There’s something fundamentally un-Berlin about a private members’ club. From Marx and Liebknecht, from Red Rosa to Red Army, from National to Soviet Socialism, from Bundeswehr deserters to punks to modern-day nihilists, from yesterday’s Lumpenproletariat to today’s hungry artists, Berlin has always prided itself on its special brand of underdog rebelliousness, rooted in a strong disdain of for the upper classes and special belief in grassroots communal equality.

So here’s another sign of our changing times. After London, New York and Hollywood, and just before Miami, Berlin’s launching its own special club for special people – in the “creative industries”.

Since we are in Berlin, there had to be a special twist: Soho House has taken over the huge former Bauhaus building on the corner of Torstraße and Prenzlauer Allee. Built as a department store in 1928 by a Jewish businessman, it was seized by the Nazis and became the headquarters of the Hitler Youth.

After the war, it was used by the Communist Party of Germany to house its archives. Soho House has restored a certain pre-war flair, mixed with resolutely Berlin touches: raw walls, industrial elements – the reception area, made of scaffolding, resembles the front desk of a Berlin night club.

Take the lift to the upper floors, though, and you’ll be transported to the cushy world of a gentleman’s club, complete with nostalgic references to the Empire: a pith helmet fashioned out of wood, flowery chesterfields, uniformed waiters.

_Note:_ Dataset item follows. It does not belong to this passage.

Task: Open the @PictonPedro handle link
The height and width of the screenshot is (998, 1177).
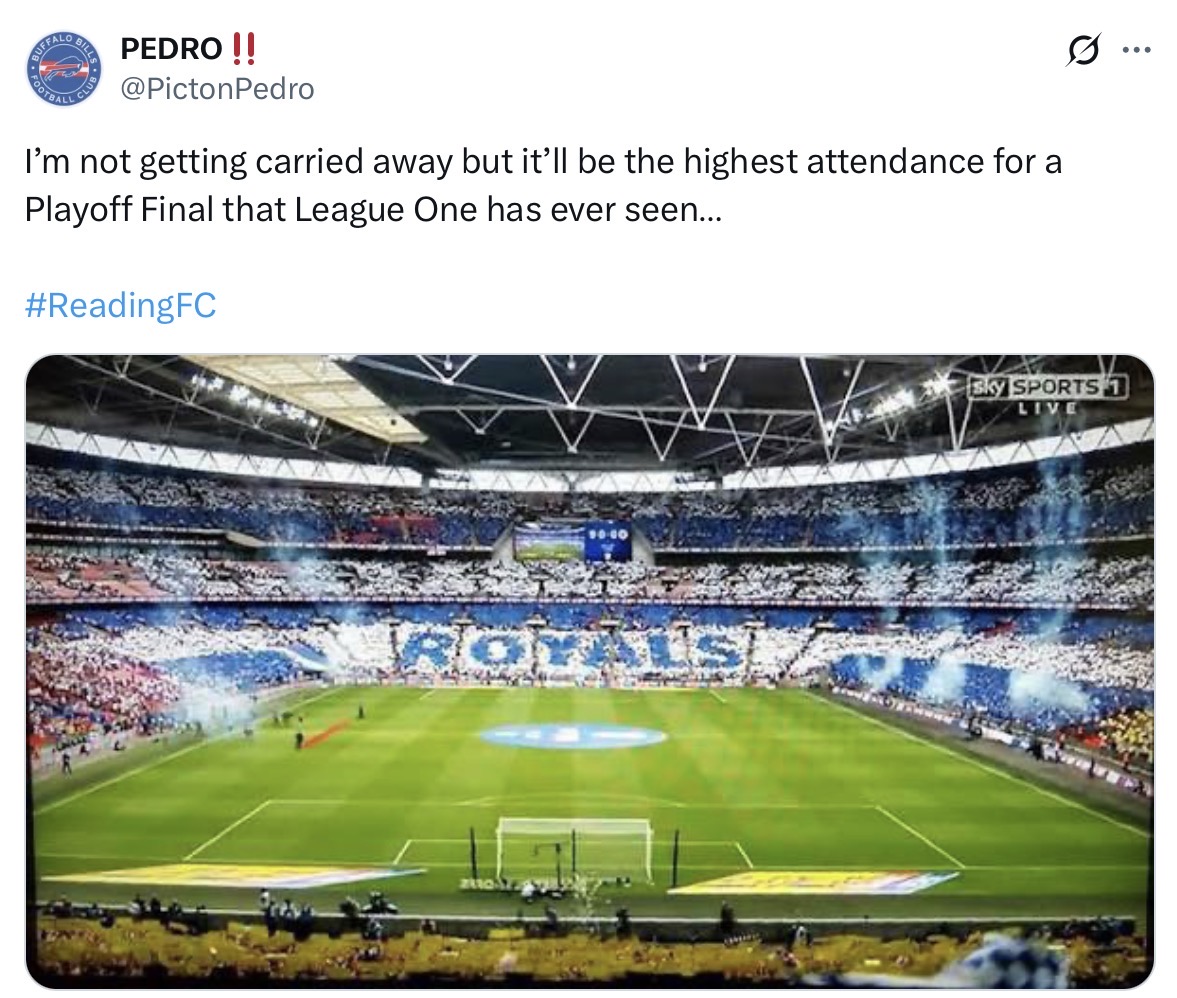Action: click(x=217, y=89)
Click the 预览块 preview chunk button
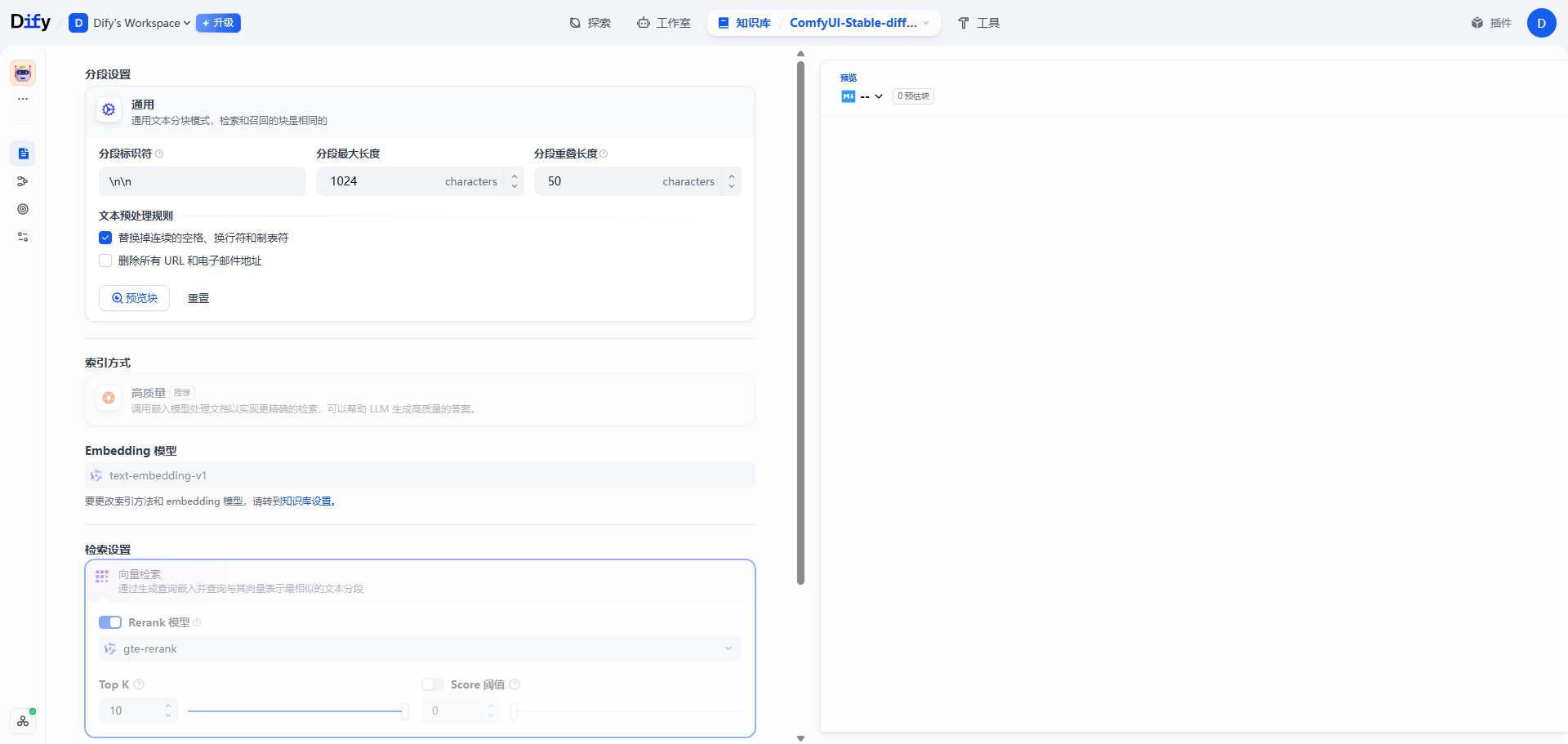1568x744 pixels. point(134,298)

For €75 per month, members have access to a state-of-the-art gym; the “Cowshed” spa, which boasts a large hamam; lounges; a “Politbüro” event space; restaurants; and, best of all, a rooftop terrace with a fabulous view of Mitte and the vast Plattenbau blocks around Alexanderplatz – gritty chic indeed.

One imagines sundown gin and tonics with one’s fellow media executives; shoes off, with feet in the small heated pool. Just think… For the price of a gym membership at one of the city’s top health clubs, you get the chance to hobnob with the 800-plus members who have already signed up to elevate themselves above Berlin plebeian realities.

You don’t have to be a member to stay at the hotel. With only 40 well-designed, retro-funky rooms starting at around €100 per night, it’s quite a bargain for Mitte these days. Even the amazing, immense “Extra Large” room, reminiscent of a 1940s Hollywood movie set, feels like a dream deal at €400 per night!